### Task goal
Where "column" appears in a line of the entries below, that line should be copied.

### Exercise material
━━━━━━━━━━━━━━━━

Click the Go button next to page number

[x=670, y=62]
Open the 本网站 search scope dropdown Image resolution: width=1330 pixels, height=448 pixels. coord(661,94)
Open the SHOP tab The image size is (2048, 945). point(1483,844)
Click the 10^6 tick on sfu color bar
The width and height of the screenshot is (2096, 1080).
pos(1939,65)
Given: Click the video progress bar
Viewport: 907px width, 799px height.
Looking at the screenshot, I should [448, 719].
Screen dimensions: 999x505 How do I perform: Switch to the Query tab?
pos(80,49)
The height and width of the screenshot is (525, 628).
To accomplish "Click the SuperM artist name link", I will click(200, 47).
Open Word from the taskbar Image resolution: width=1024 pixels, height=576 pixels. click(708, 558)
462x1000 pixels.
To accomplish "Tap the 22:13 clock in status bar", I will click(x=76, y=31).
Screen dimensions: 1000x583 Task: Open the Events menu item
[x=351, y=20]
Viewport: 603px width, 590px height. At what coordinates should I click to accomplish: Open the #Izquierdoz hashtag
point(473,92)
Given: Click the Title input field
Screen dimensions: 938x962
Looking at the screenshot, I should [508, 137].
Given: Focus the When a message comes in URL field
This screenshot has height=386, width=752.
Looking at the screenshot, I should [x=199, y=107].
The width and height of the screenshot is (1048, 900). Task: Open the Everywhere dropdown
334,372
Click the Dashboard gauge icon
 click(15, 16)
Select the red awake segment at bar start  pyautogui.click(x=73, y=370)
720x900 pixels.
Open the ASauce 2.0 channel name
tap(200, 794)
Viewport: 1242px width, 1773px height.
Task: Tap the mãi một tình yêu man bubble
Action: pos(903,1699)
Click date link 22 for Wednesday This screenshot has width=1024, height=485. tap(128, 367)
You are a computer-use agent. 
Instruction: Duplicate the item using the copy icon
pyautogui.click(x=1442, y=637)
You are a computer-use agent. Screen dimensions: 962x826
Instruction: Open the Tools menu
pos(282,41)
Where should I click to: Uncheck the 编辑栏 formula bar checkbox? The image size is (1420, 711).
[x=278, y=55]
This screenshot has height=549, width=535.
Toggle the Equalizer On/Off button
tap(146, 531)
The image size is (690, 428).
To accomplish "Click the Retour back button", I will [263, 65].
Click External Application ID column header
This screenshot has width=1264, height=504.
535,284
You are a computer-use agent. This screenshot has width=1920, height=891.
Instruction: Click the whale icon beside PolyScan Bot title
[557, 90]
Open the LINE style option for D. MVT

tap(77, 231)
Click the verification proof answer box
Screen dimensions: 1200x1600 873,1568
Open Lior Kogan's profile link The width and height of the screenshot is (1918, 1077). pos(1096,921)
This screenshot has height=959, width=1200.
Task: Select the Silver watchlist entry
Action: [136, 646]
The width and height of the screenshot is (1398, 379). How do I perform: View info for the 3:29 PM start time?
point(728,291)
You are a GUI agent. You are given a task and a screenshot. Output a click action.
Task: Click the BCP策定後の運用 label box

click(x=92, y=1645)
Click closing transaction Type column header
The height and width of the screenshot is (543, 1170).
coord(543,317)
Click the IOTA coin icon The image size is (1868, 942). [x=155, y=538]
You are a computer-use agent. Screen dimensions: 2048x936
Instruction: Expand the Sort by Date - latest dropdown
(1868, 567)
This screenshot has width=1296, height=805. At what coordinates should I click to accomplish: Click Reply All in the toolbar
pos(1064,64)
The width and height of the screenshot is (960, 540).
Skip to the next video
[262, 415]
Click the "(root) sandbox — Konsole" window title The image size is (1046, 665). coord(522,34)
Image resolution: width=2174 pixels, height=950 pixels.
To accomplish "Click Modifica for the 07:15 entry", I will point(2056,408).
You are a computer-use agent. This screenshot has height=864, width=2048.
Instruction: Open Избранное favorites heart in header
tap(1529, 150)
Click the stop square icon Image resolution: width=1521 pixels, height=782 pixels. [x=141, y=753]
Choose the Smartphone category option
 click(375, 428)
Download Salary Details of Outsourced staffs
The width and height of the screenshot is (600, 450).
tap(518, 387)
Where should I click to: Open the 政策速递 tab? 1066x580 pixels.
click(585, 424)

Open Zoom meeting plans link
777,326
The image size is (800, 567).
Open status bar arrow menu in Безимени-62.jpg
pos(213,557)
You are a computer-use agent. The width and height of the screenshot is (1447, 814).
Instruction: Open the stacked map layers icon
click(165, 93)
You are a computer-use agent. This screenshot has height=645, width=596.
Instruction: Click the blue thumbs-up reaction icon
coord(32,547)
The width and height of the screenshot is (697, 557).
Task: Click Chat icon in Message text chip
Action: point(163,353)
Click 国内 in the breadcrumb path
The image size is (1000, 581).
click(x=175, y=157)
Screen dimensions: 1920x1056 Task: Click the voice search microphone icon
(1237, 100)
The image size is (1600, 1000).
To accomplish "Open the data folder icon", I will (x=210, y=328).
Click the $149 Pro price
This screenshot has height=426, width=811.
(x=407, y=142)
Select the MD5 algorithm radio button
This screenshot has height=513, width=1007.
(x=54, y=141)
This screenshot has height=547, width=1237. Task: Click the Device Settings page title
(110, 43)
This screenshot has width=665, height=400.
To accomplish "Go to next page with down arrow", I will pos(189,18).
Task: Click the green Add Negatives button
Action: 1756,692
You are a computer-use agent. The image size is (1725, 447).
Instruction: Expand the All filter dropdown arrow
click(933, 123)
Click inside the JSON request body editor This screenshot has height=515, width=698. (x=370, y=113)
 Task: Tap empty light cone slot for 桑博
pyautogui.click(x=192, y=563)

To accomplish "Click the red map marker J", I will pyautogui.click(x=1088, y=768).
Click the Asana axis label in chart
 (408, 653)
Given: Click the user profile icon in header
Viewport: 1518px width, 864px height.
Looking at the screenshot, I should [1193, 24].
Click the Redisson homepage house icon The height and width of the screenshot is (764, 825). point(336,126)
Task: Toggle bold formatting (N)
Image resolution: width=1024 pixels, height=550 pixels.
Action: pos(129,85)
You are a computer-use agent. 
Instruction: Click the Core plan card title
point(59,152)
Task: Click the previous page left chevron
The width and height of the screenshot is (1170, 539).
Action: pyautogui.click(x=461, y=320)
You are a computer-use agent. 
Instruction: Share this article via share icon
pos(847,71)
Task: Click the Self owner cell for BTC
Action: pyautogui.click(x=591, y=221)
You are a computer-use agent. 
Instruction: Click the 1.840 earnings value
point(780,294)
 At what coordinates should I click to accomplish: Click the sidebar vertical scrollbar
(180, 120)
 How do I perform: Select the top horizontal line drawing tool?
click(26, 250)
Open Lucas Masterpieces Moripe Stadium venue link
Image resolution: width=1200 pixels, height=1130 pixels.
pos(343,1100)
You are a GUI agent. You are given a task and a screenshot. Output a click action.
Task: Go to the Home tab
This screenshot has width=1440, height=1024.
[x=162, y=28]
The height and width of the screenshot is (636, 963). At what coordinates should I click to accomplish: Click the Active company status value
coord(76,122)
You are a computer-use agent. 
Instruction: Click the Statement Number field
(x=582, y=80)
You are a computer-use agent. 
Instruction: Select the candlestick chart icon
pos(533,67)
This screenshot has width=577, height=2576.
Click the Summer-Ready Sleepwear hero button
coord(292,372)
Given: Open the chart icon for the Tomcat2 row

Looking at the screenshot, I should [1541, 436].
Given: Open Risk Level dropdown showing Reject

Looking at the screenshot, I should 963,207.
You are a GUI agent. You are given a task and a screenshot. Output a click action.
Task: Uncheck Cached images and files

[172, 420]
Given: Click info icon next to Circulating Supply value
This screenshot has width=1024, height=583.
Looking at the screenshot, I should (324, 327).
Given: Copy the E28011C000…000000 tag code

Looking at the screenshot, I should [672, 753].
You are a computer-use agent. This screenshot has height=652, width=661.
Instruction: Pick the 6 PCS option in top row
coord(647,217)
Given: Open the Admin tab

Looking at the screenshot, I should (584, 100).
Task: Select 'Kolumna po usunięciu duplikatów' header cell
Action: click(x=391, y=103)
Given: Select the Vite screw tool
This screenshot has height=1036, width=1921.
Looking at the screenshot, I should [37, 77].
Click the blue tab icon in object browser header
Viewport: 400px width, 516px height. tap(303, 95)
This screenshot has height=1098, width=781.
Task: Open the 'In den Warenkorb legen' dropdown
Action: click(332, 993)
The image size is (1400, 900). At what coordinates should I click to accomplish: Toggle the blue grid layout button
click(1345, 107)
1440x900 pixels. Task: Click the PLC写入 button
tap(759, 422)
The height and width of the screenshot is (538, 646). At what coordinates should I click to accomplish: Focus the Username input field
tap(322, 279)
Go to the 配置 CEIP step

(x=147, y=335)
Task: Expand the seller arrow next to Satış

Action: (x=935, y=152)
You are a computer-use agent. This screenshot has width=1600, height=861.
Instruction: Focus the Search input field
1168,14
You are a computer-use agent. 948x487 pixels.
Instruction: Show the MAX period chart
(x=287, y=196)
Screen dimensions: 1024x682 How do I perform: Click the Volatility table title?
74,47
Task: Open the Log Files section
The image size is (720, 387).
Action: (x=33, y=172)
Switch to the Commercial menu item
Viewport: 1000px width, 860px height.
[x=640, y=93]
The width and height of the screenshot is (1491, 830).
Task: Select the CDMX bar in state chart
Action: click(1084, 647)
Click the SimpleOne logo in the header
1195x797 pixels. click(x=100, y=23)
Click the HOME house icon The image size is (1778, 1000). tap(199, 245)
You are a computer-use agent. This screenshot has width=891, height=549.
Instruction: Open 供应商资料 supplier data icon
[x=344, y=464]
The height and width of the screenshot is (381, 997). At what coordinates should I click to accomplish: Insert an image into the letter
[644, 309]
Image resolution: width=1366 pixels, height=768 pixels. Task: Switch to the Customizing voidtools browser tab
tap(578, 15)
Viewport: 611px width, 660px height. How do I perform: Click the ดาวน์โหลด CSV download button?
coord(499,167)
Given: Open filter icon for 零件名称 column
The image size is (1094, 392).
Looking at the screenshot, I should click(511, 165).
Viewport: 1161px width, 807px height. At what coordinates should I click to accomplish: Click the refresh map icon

━━━━━━━━━━━━━━━━

### Solution to the exercise
Click External Application ID column header
Click closing transaction Type column header
Given: Open filter icon for 零件名称 column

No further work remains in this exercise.